I’ve noticed, as I’m sure you have, that the onslaught of dreadful and deadly news of late has served, inadvertently one hopes, to shove Black Lives Matter news and stories to one side. Understandable on one level—the daily news grows worse every day. Bounties on the heads of our serving men and women in Afghanistan; Coronavirus upticks that are starting to look like the Black Plague had nothing on it, never mind the most famous of the early plagues we all know about occurred in the 14th century; jobs reports being touted, with “falling” unemployment numbers that economists are declaring to be not credible—that is, not 11.1% (which is let’s face it still really awful), but rather closer to 14%; and those infection number upticks showing a growth pattern that may make us think a 20% unemployment number is good news. But there’s this:
You Want a Confederate Monument? My Body Is a Confederate Monument
The black people I come from were owned and raped by the white people I come from. Who dares to tell me to celebrate them. This article, an opinion piece, by Caroline Randall Williams, appeared in the New York Times on June 28. Williams is the daughter of author Alice Randall. But of more import to our shared history: Williams is the great-great granddaughter of Edmund Pettis, Confederate general, and after whom the infamous Selma Bloody Sunday Bridge is named, The Pettus Bridge. Upon which bridge, on March 7th, 1965, peaceful marchers were trapped at the foot of the bridge, attacked, beaten, and tear gassed. Including currently serving Congressman John Lewis.
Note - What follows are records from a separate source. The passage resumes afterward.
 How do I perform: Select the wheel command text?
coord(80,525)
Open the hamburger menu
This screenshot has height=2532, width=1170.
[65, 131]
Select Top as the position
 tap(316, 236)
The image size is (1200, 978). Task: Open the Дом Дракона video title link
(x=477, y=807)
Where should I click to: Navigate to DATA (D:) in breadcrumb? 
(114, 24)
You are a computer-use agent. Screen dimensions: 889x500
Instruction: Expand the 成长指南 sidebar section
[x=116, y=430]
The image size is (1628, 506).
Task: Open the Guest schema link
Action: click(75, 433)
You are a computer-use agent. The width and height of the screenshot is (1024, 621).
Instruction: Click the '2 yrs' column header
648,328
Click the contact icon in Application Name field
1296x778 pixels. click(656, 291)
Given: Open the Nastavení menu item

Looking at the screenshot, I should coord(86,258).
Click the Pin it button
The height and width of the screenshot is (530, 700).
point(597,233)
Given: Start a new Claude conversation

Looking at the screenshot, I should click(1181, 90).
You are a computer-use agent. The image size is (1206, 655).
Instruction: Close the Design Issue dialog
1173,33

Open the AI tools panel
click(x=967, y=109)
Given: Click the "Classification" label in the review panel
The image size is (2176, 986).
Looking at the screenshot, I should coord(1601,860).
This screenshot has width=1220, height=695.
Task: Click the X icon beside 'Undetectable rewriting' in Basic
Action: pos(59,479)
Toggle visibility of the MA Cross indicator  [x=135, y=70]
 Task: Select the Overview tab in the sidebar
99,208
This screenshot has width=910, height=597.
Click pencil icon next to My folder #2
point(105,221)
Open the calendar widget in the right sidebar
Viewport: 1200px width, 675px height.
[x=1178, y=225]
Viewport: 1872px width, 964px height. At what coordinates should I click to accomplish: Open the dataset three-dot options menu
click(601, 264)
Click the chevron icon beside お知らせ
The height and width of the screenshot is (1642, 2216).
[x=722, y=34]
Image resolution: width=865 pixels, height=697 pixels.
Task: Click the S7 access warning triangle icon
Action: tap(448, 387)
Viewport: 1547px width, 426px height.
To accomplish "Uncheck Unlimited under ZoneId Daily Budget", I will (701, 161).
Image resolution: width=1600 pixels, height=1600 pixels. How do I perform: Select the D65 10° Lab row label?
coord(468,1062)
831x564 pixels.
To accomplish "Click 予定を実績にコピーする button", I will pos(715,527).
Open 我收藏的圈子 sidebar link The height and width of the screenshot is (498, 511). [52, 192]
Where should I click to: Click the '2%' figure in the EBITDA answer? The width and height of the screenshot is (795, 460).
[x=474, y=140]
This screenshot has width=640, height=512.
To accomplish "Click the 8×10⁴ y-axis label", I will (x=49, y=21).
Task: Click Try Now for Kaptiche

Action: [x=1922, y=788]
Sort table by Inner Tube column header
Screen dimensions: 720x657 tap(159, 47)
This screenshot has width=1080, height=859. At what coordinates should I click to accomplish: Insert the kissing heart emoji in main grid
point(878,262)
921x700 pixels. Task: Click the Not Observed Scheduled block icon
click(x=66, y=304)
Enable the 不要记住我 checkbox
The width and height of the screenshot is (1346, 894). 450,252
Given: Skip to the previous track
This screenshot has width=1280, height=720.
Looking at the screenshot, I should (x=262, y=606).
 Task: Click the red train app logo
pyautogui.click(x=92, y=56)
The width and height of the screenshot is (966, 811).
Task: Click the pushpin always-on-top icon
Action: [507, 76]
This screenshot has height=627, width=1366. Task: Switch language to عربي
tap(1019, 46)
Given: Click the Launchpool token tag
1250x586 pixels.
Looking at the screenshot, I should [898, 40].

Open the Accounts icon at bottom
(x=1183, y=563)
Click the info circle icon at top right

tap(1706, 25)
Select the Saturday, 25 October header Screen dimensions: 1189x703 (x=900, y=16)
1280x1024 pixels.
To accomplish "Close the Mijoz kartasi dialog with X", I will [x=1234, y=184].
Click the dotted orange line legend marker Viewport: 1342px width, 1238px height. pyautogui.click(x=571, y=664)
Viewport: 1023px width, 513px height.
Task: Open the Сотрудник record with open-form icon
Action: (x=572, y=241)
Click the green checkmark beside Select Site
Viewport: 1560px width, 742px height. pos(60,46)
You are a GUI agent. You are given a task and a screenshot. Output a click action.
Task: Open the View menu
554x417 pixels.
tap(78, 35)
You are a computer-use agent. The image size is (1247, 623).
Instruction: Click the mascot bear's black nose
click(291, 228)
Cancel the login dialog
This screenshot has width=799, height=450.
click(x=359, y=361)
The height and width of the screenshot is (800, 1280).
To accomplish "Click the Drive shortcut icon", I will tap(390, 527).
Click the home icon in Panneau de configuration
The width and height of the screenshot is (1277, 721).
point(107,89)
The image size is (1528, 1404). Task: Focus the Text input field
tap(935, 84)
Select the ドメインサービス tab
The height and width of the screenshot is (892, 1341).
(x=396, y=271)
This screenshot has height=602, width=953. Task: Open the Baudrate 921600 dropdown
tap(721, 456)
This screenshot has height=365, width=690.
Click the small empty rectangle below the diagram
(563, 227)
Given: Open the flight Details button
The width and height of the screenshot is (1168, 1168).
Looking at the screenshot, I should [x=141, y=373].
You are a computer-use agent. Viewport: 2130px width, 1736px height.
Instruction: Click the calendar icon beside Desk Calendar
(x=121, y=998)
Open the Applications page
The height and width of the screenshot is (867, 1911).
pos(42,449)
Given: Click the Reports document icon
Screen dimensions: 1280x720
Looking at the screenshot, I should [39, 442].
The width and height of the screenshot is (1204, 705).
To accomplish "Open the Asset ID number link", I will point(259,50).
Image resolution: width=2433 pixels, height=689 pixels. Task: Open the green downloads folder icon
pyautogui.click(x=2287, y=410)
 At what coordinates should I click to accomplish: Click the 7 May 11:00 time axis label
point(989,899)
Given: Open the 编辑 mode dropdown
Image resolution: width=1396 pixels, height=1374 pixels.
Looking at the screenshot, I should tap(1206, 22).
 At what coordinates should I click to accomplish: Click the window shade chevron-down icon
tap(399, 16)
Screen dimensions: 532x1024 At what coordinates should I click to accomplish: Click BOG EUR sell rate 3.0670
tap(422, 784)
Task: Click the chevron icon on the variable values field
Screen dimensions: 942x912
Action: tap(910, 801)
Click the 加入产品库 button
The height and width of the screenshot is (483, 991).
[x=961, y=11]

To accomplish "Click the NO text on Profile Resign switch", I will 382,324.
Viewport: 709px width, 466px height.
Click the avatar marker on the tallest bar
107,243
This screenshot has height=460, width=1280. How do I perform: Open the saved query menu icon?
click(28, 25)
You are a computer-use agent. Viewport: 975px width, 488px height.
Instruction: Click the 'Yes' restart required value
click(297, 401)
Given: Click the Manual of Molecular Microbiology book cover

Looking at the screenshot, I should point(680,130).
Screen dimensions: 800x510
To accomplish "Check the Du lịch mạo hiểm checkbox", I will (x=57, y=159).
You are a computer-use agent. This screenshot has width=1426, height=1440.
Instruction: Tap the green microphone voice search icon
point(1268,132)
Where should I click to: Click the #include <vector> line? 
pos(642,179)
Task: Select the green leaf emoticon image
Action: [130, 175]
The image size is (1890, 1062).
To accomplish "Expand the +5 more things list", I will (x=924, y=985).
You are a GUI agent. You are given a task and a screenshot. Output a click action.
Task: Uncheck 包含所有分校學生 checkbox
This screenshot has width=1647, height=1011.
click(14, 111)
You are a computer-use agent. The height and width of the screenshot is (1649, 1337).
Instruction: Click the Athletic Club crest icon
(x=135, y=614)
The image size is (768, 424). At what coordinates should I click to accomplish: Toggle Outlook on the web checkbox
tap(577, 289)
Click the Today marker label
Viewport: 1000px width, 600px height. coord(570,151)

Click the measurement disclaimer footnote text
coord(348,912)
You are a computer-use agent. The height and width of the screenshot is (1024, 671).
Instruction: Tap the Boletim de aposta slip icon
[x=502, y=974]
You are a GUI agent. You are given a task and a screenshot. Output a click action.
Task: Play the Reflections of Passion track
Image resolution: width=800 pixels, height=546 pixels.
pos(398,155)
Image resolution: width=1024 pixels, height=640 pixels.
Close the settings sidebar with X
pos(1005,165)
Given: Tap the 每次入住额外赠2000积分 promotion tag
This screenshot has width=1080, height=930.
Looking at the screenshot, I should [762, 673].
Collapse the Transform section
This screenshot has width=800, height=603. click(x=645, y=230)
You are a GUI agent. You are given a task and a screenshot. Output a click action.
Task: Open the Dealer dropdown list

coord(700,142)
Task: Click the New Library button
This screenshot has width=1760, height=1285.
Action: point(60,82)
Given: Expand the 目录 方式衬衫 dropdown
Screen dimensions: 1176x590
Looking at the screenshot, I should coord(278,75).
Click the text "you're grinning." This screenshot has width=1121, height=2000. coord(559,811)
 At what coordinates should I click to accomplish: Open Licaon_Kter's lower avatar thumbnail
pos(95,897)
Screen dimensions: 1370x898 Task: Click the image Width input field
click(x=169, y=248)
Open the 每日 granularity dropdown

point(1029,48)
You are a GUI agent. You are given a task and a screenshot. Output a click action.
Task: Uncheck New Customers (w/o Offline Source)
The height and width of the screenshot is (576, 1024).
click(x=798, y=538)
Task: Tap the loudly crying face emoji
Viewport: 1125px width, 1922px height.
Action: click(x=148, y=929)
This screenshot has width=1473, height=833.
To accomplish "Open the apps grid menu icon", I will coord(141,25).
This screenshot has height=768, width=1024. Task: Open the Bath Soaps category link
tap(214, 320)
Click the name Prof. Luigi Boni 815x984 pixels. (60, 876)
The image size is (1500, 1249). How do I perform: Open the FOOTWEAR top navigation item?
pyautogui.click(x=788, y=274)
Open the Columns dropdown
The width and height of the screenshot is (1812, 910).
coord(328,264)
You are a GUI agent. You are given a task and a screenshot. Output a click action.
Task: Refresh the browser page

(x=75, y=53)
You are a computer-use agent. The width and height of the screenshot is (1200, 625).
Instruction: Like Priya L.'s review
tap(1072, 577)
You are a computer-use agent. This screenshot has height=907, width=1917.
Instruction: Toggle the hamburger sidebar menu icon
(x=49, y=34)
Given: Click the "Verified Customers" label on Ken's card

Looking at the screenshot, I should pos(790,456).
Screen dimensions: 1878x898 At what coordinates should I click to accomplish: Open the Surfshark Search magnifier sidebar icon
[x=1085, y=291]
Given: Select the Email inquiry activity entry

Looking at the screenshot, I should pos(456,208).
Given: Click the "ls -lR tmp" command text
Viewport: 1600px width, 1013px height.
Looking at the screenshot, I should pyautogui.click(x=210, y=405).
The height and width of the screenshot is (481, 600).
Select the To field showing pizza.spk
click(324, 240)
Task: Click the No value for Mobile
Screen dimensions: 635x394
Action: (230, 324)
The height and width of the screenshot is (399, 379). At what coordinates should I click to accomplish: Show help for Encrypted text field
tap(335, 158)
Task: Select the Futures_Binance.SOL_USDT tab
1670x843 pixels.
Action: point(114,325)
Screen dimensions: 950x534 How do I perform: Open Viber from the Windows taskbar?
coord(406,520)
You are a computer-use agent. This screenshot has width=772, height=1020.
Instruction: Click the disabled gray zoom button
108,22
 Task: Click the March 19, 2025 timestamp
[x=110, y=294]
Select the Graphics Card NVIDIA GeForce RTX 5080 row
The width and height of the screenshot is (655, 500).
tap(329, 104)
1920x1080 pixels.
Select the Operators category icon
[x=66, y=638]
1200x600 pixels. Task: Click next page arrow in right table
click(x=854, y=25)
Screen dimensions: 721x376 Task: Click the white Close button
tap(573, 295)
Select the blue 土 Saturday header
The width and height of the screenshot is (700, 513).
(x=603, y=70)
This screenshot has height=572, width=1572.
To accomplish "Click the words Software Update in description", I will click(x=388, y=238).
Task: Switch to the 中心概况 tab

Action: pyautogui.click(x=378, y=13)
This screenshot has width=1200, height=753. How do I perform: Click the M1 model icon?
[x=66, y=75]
Take a few minutes to read her article. And you’ll see why Black Lives Matters and all related offshoots of this umbrella movement must not be allowed to disappear from our attention. And further, the removal of monuments and statues makes such good sense, not from merely a dry historical place, but as a way of honoring all those folks of color whose bodies are, as Williams says, Confederate Monuments.





















Outstanding post. Thank you for expanding our understanding.
My pleasure. This one just resonated so fully with me. My husband is both Af/Am and Native American, which of course means both sides of his heritage came in for pretty awful stuff. His grandmother was in fact a squaw, her name for herself, who’d before coming to DC with her husband lived on one of the Blackfeet reservations in the Dakotas.
Black Lives Matter May Be the Largest Movement in U.S. History
https://www.nytimes.com/interactive/2020/07/03/us/george-floyd-protests-crowd-size.html
I know. And finally it has taken hold after, I’ve lost count now, all the recent deaths; never mind how many now are part of history. Billie Holiday’s song, “Strange Fruit,” about the hangings during Jim Crow, came out in 1959 and still today, nooses. Nooses for crying out loud.
I read Caroll Ann William’s’ piece the other day. Why is this not being broadcast from the rooftops? It is an excellent piece that captures all of the justified outrage but also the profound pride she has in being black. Thanks for highlighting her story again!
You bet. And I agree fully with you: she is a fine writer and this piece is so full of the truth her experience lends it. I didn’t see her on Lawrence O’Donnell’s show the other night but my son mentioned it to me today after having read the piece I wrote here about Williams’s opinion article in the NYT. I want to see if my On Demand MSNBC has taken down his show from that evening. If not, I will watch her interview with Lawrence. Son said it was so moving that Lawrence got very emotional.